- **Task**
In the forum post below about a wife who dislikes her husband's family, name every relative or group of relatives the first poster introduces with the word "my."

- **Study text**
Start of Block
# wife doesnt like family



## dieselman123 (May 12, 2016)

hey everyone I'm new to the site and need some advice. m wife says she is unhappy with me and dislikes my family with a passion and for what reason I don't know. it started about two 2 years ago when we found out that my 7 year old daughter wasn't mine. then things took a turn for the worst when my wife decided to post on fb the results of the dna test. my mom and sisters were upset cause they thought that was inappropriate and so did I. I confronted her bout it and she removed the post and then she continued to call her mom friends and family to talk about the results and never spoke to me about how I felt and to see if I was ok. my mom and my sisters decided that they still wanted to see the child. my wife says they should move on and leave the little girl alone and also says its disrespectful to us if they chose to still deal with the little girl. I have chose to back up but not my mom and sisters. I dnt see how this is disrespectful at all and if so can someone please explain to me. my wife dislikes my family cause they chose b in a childs life that's not mine and this is her only reason that she can come up with for dislike liking my family. I dnt understand. now this has taking a tole on my marriage now my wife doesn't want my mom or sisters to keep our kids cause she wants them to keep them away from the other child and she says its a bunch of mess. please someone give me some advice. I think my wife is being very childish about. please help


----------



## niceguy28 (May 6, 2016)
End of Block
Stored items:
Start of Block
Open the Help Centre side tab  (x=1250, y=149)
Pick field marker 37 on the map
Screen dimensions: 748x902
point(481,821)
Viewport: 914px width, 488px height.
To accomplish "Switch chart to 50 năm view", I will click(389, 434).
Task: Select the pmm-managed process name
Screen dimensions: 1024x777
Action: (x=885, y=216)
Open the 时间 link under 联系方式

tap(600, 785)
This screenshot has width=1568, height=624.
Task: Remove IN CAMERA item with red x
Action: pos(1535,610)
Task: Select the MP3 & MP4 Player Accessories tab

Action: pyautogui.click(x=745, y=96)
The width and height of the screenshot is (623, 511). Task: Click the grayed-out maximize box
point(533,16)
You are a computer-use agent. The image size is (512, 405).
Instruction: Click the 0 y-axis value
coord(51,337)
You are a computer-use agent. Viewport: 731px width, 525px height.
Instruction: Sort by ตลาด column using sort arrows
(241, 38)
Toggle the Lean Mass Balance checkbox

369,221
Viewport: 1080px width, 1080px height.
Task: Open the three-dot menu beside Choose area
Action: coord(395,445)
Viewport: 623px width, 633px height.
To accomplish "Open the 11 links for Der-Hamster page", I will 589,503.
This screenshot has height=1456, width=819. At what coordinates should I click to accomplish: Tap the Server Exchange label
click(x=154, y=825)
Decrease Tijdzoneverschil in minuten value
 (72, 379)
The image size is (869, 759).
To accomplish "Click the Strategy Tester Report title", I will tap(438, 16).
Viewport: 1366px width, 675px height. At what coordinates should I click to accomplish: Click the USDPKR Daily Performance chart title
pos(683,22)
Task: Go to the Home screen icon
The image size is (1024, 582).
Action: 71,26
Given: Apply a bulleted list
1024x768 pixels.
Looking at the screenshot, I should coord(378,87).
End of Block
- **Exercise result**
- wife
- family
- 7 year old daughter
- mom
- sisters